**What to produce:**
Read through the entries below and return each line with the word "width".

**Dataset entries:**
◇ ◇ ◇ ◇
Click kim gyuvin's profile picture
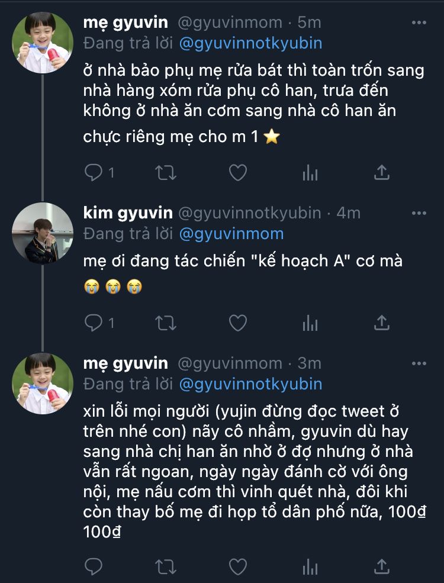 click(43, 233)
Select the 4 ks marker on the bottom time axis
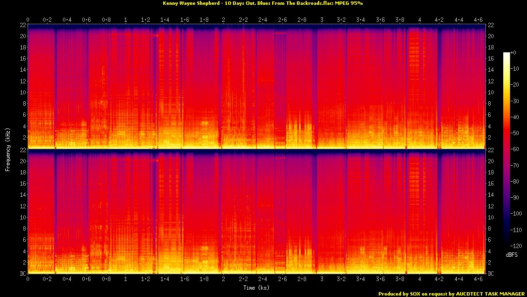 [419, 280]
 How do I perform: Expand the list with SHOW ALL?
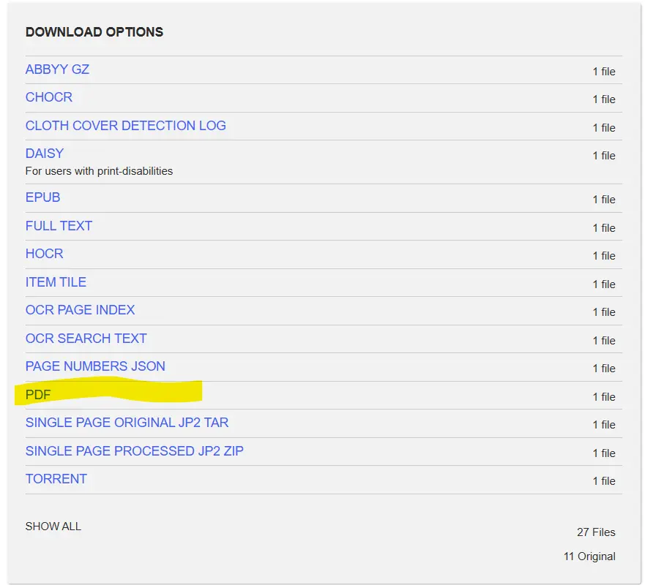click(x=53, y=527)
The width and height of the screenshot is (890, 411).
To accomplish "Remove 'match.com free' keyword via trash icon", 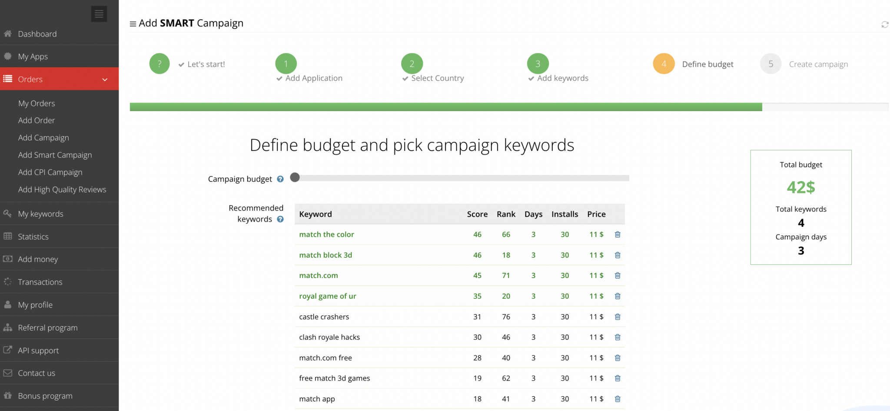I will pos(618,358).
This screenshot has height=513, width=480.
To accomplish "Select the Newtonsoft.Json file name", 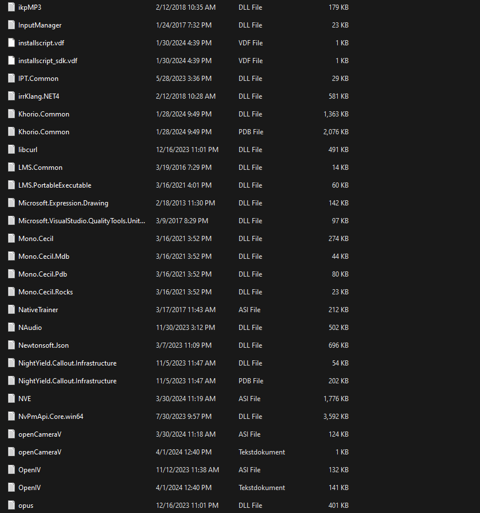I will click(x=44, y=345).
◇ ◇ ◇ ◇
**Exercise answer:**
The width and height of the screenshot is (890, 411).
This screenshot has height=513, width=480.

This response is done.